Rotterdam Başkonsolosluğumuzda yapılan anma töreni, saygı duruşunun ardından, İstiklal Marşı ve Kur’an-ı Kerim okunmasıyla başladı.

Din görevlisi Osman Gül’ün yaptığı anlamlı konuşma ve duygulandıran dualardan sonra, Rotterdam Başkonsolosumuz Sadin Ayyıldız, yaptığı konuşmasına şöyle başladı:
‘Değerli Misafirler, hepinizi saygı ve muhabbetle selamlıyor, 15 Temmuz Şehitlerini Anma Programı’na hoş geldiniz diyoruz.
Türkiye Cumhuriyeti tarihinin en kanlı ve hain terör saldırısını atlatmamızın üzerinden tam iki yıl geçti. Aradan geçen zaman şunu açık ve net bir şekilde ortaya koymuştur ki, 2016 yılının 15 Temmuz gecesi gerçekleşen bu hain girişim aslında darbe görünümü altında ülkeyi ele geçirme ve işgal planının bir parçasıydı. Bu hain planı yapanlar ise aklını, vicdanını ve ruhunu tek bir kişiye kiraya vermiş olan ve 40 yıldır yüce Türk milletinin dini ve milli duygularını istismar eden Fetullahçı Terör Örgütü’nün, ordu ve devlet içine sızmış hain militanlarıydı.
Adı Türkiye Büyük Millet Meclisi olan ulusal parlamentosunu bombalayan, terör örgütleriyle mücadelemizde ön cephede yer alan polis özel harekat karargahını yerle bir eden, silahsız sivillerin üzerine tanklar süren ve savaş uçakları ve saldırı helikopterlerinden ateş açan canilerle karşı karşıya kaldık.
Tarihimizde böyle bir vahşet yaşamamıştık. O gece darbecilerin gösterdiği vahşet ve hıyaneti tanımlayacak uygun kelimeleri bulmakta şahsen zorlanıyorum. Sözkonusu teşebbüs, Türkiye Cumhuriyeti’nin tarihindeki en kanlı terör eylemini teşkil etmektedir. Ülkenin demokratik kurumlarını savunmak için sokağa çıkan masum sivillere karşı ölümcül silahlar kullanıldı. Kendilerini silah arkadaşı olarak gören ve girişime katılmayı reddeden masum askeri personel ve komutanlar öldürüldü.’
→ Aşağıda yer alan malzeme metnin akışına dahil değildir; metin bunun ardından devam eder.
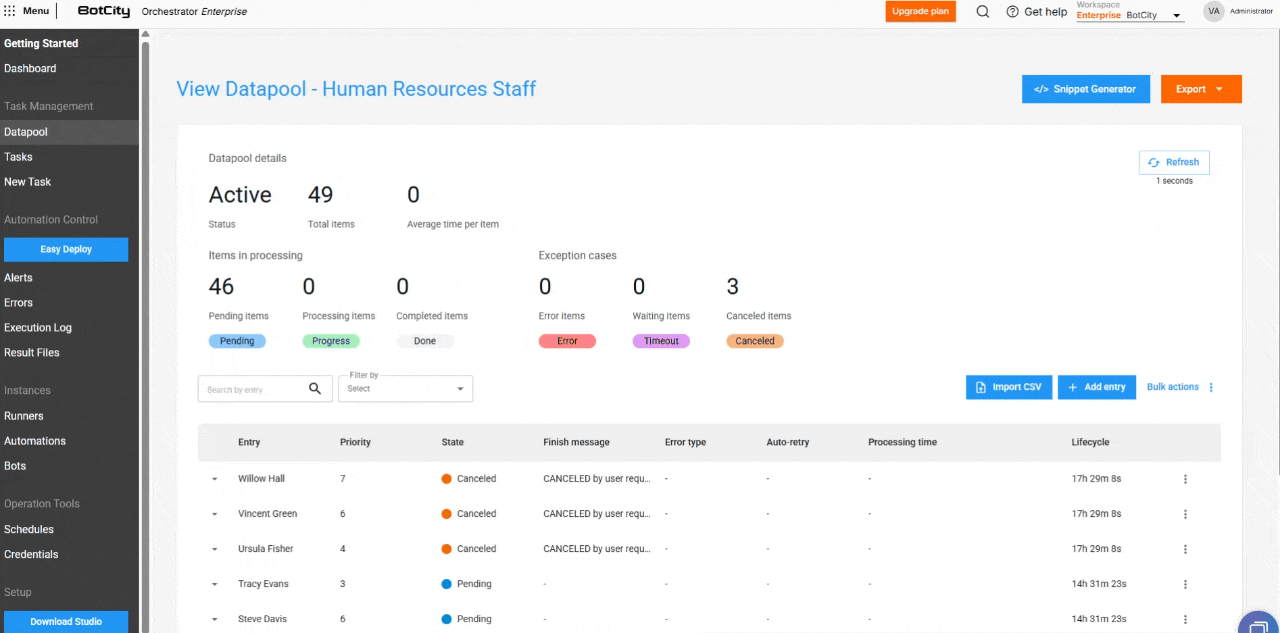Expand the Willow Hall entry row
This screenshot has width=1280, height=633.
pyautogui.click(x=214, y=479)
Ayyıldız, 15 Temmuz’da yaşanan darbe girişimindeki acı deneyimden iki gurur vesilesi ortaya çıktığını belirterek, şunları kaydetti:

“Birincisi, Türk halkının cesaret ve kararlılığıdır. Toplumun ve siyasi yelpazenin her kesiminden vatandaşlarımız, darbecilere karşı sokağa döküldüler. Bu süreçte Sayın Cumhurbaşkanı’mızın gösterdiği liderlik ve halka yaptığı çağrının kritik önemi haizdir. Ayrıca televizyon kanallarımız darbecilerin tehditlerine, baskınlarına rağmen yayınlarına devam etti. Türk milleti bir bütün oldu. İkinci gurur vesilemiz ise Türk milletinin tüm dünyaya demokrasiye sahip çıktığını ve çıkacağını göstermesi olmuştur. Halkımız, Türkiye’ye silahlı grupların değil, sadece demokratik yoldan işbaşına gelen hükümetlerin ve milli iradenin hakim olabileceğini ortaya koymuştur.”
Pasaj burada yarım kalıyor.